Extracted information —
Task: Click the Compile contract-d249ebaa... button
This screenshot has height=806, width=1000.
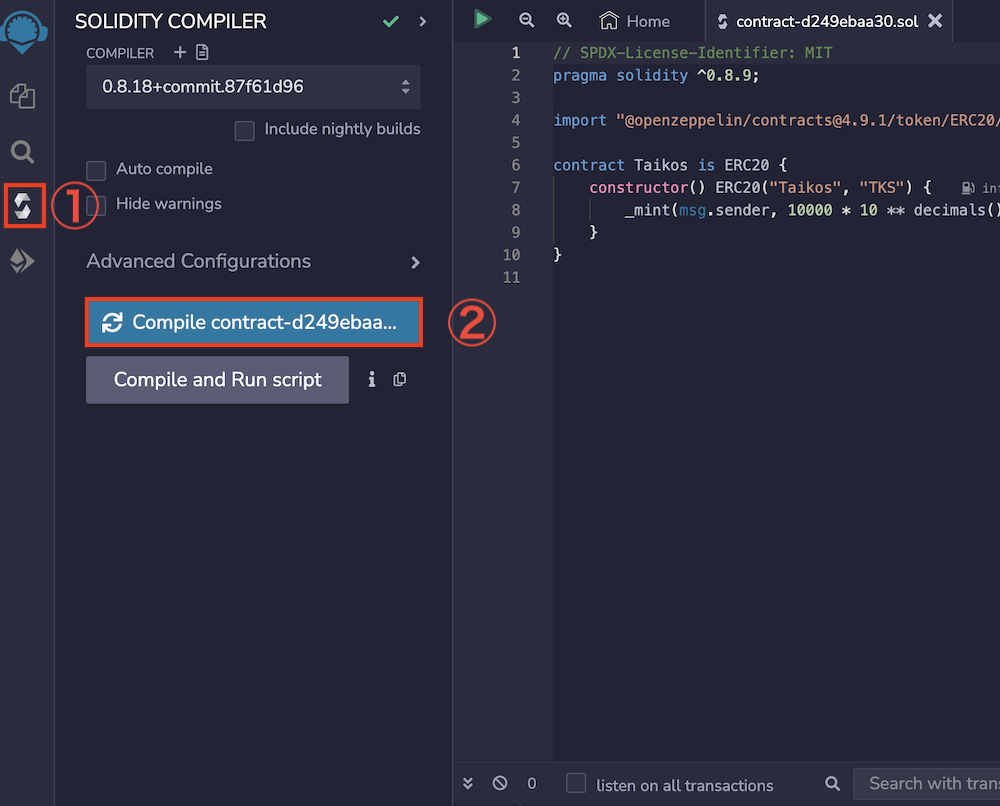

==

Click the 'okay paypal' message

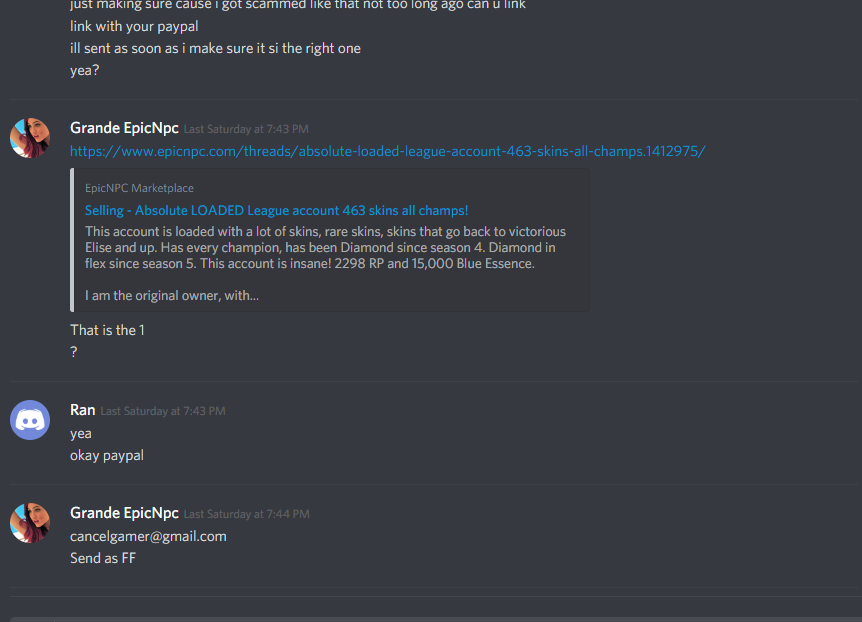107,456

...

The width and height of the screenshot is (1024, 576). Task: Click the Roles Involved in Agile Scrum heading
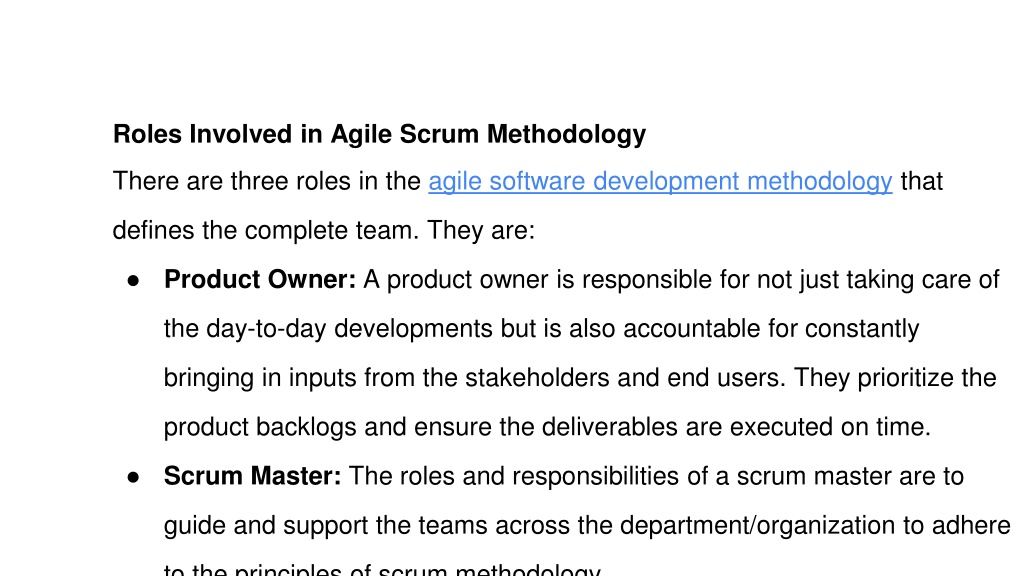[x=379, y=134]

Task item — An exact copy of the lines above between the line holding "Task: Click the Compile" and the line holding "This screenshot has height=806, width=1000.", inclusive, is the whole answer.

The answer —
Task: Click the Compile contract-d249ebaa... button
This screenshot has height=806, width=1000.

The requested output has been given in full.